I was told that the nature of the 'classical' music community here is very conservative (is that different anywhere else?), and that they really aren't interested in doing new work (again, is that different anywhere else?). The curator told me of her husband's CD collection, exemplified by the three complete Beethoven sets, so I gave her a Little Girl CD to improve its balance, at least a bit. There is a Japanese translation of that opera's libretto, would love to reproduce the piece here in what would be its third vulgaris, had a native Japanese opera singer (the marvelous Mariko Wakita) starring in the German production so already halfway there. But was also told a funny story about how they deliberately made the acoustics in their theater unacceptable for music so as to not compete with the real music hall in the vicinity and possibly upset its major corporate sponsors.
The first major TPAM schmoozefest happened today. Met a variety of interesting and genuinely warm and interested people. This was followed by a showcase performance of two singer songwriters, one very calm with somewhat surreal lyrics and the other quite intense, an older Mikami Kan playing electric guitar with an idiosyncratic and quite rhythmically irregular and dynamically angular style. Enjoyed both, but noticed that only one had English translation supertitles. This turned out to be by design as the electric performer's somewhat severe music style was matched by his stories: (1) we are all going to die die die (2) old woman having sex with a much younger man, both kill each other (3) 60 year old man having sex with a young woman, dies at orgasm (4) rape victim goes back to be raped again and again until she drives the rapist away (5) well, that's all I remember. But I do remember him in Merry Christmas, Mr. Lawrence as well.

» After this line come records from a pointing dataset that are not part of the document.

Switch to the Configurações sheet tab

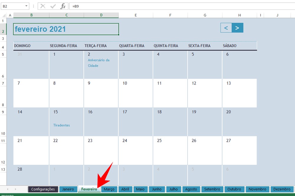(x=43, y=189)
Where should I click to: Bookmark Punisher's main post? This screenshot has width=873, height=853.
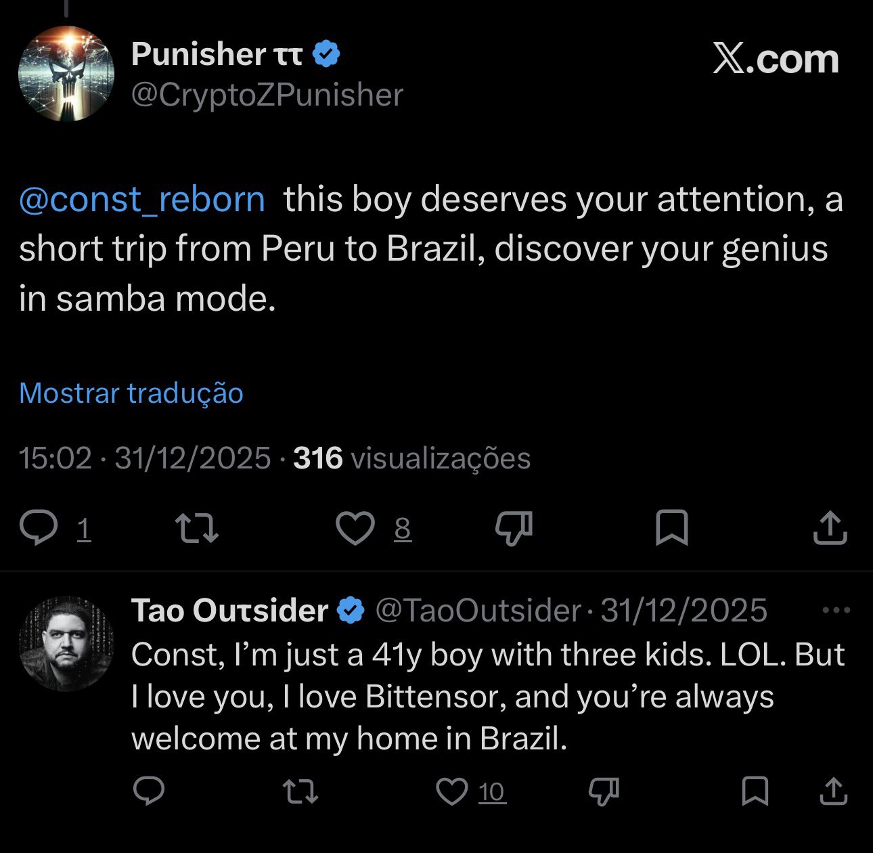(672, 528)
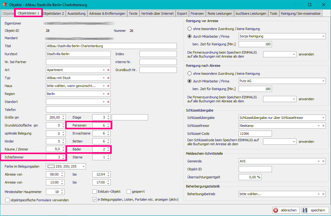The image size is (331, 216).
Task: Click the save disk icon on speichern
Action: tap(305, 210)
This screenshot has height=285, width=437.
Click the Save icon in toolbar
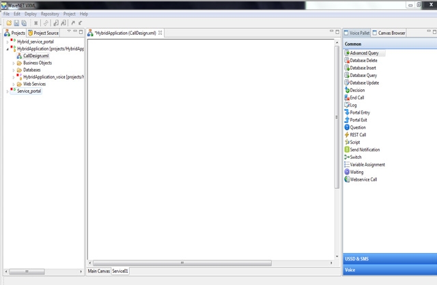coord(16,23)
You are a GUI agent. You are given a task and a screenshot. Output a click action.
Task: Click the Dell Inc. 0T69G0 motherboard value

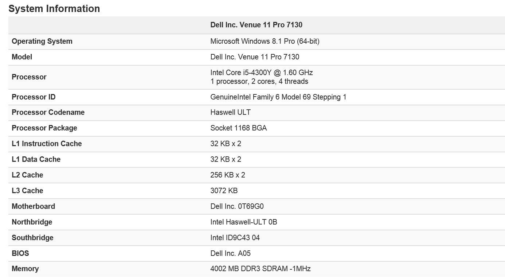(x=237, y=207)
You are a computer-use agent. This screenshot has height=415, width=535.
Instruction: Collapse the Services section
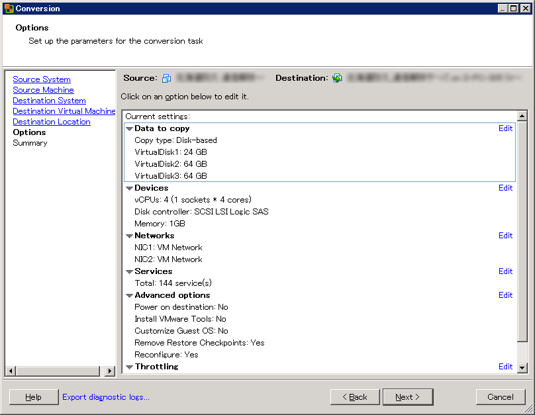tap(130, 272)
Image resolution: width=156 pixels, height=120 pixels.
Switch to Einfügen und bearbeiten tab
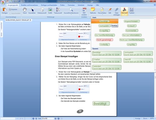pyautogui.click(x=49, y=5)
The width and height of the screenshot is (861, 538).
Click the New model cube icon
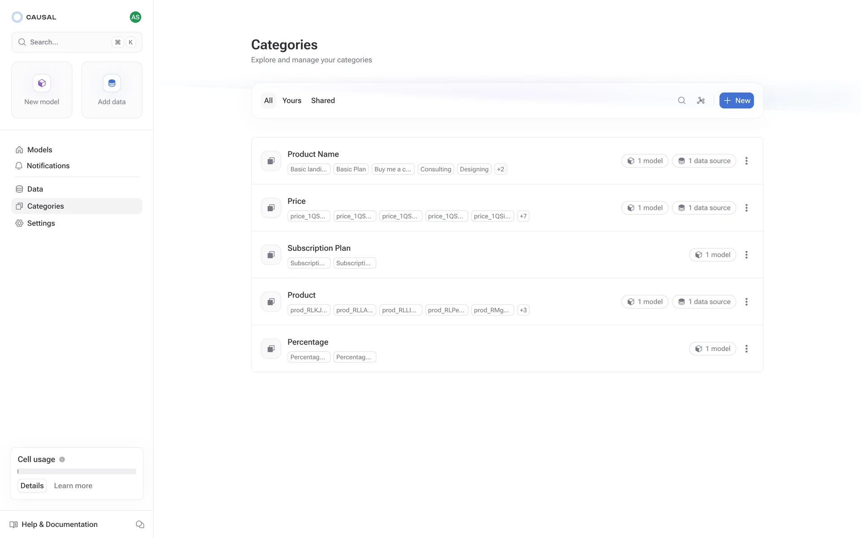pos(42,83)
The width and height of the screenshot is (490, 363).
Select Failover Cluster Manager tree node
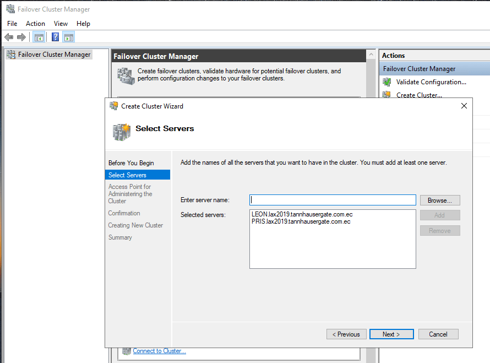[54, 55]
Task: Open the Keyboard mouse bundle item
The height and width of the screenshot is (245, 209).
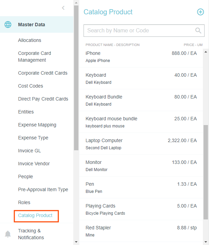Action: tap(141, 122)
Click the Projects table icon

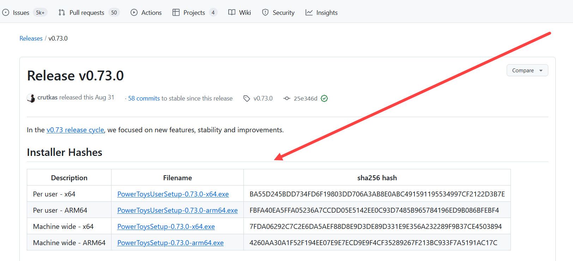click(x=176, y=13)
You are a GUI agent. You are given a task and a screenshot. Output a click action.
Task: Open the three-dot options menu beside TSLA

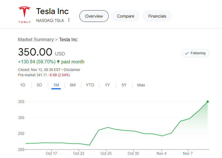coord(69,20)
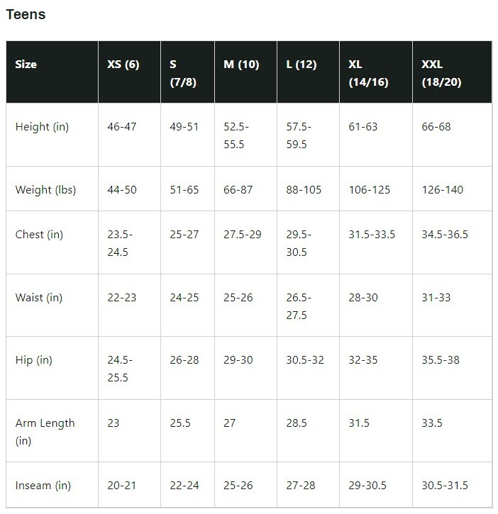
Task: Click the Height (in) row label
Action: [x=42, y=127]
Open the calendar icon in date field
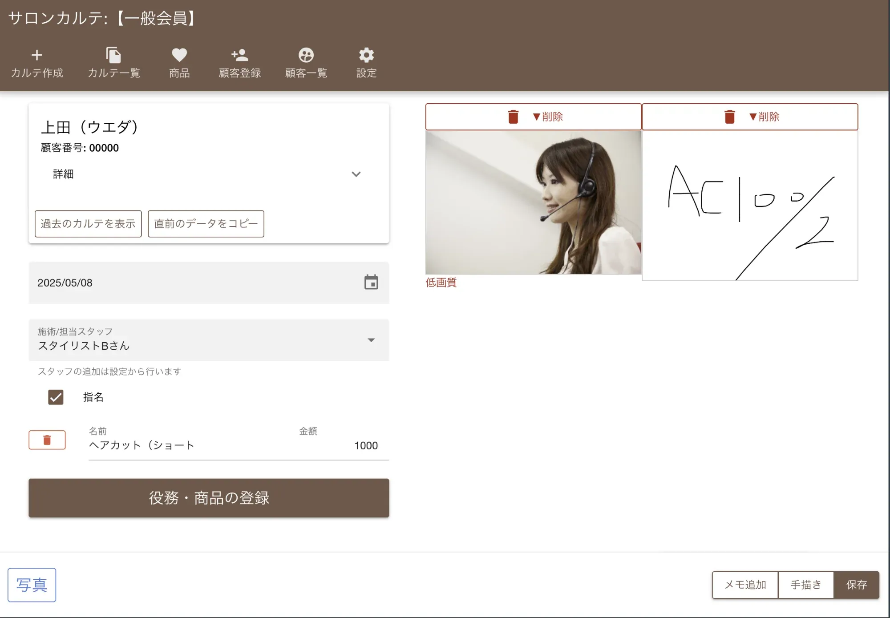890x618 pixels. coord(371,283)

In the evening, attended a ritual Buddhist performance, a long monodic line passed between a soloist, a choir of 20 and a smaller of 8, punctuated by repetitive hand movements, perfect moments of percussion, candle-lighting. Have just been reading Anthony Burgess's biography where he tells of giving up composing for writing and how the latter is so much simpler, being a single line instead of a complex counterpoint, but interesting to see and remember how rich and powerful a single line of music can be.